Baby is not getting enough milk
• Reassure the woman that most women can produce enough breast milk to feed their babies.
• If the newborn is gaining more than 500 grams a month, weighs more than birth weight at 2 weeks, or urinates at least 6 times a day, reassure her that her baby is getting enough breast milk.
• Tell her to breastfeed her newborn about every 2 hours to increase milk supply.
• Recommend that she reduce any supplemental foods and/or liquids if the baby is less than 6 months of age.

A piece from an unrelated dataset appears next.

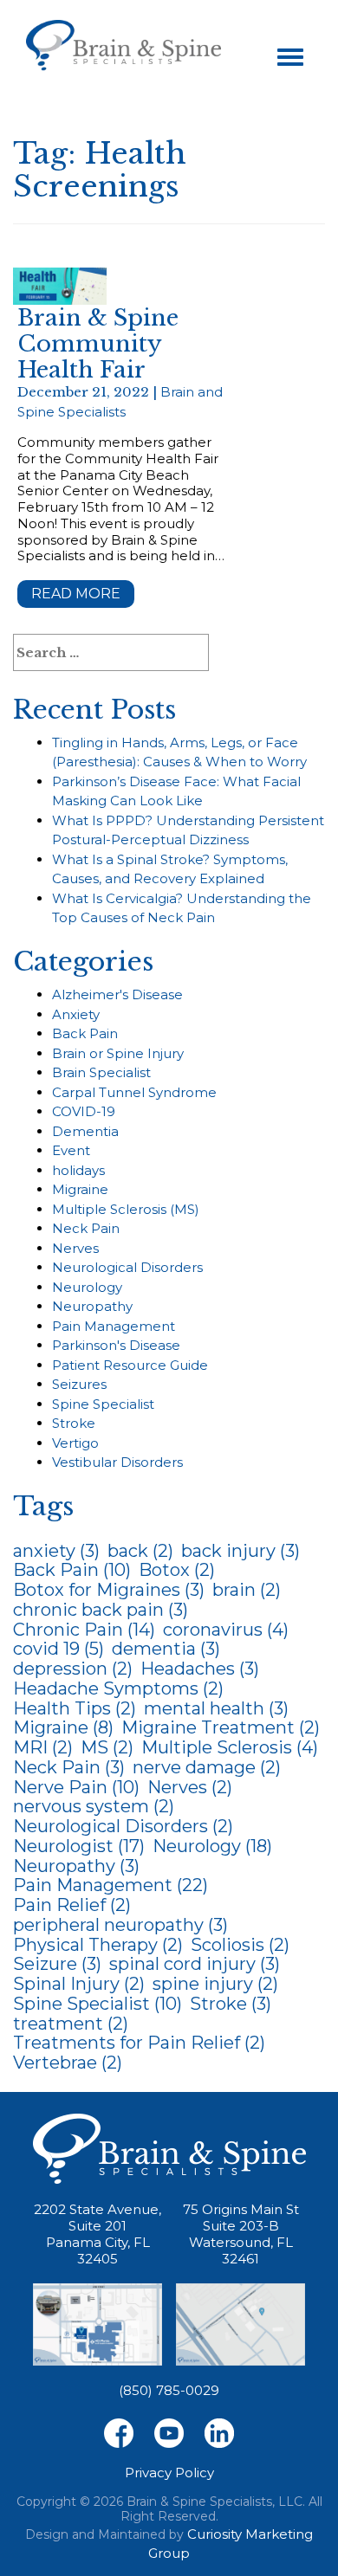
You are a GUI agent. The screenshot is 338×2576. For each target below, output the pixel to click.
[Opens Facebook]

• If her breasts are full, tight, and painful, then she may have engorged breasts. If one breast has tender lumps, then she may have blocked ducts. Engorged breasts or blocked ducts may progress to red and tender infected breasts. Treat infected breasts with antibiotics according to clinic guidelines. To aid healing, advise her to:
– Continue to breastfeed often
– Massage her breasts before and during breastfeeding
– Apply heat or a warm compress to breasts
– Try different breastfeeding positions
– Ensure that the infant attaches properly to the breast
– Express some milk before breastfeeding
Sore or cracked nipples
• if her nipples are cracked, she can continue breastfeeding. Assure her that they will heal over time.
• To aid healing, advise her to:
– Apply drops of breast milk to the nipples after breastfeeding and allow to air-dry.
– After feeding, use a finger to break suction first before removing the baby from the breast.
– Do not wait until the breast is full to breastfeed. If full, express some milk first.
• Teach her about proper attachment and how to check for signs that the baby is not attaching properly.
• Tell her to clean her nipples with only water only once a day and to avoid soaps and alcohol-based solutions.
• Examine her nipples and the baby’s mouth and buttocks for signs of fungal infection (thrush).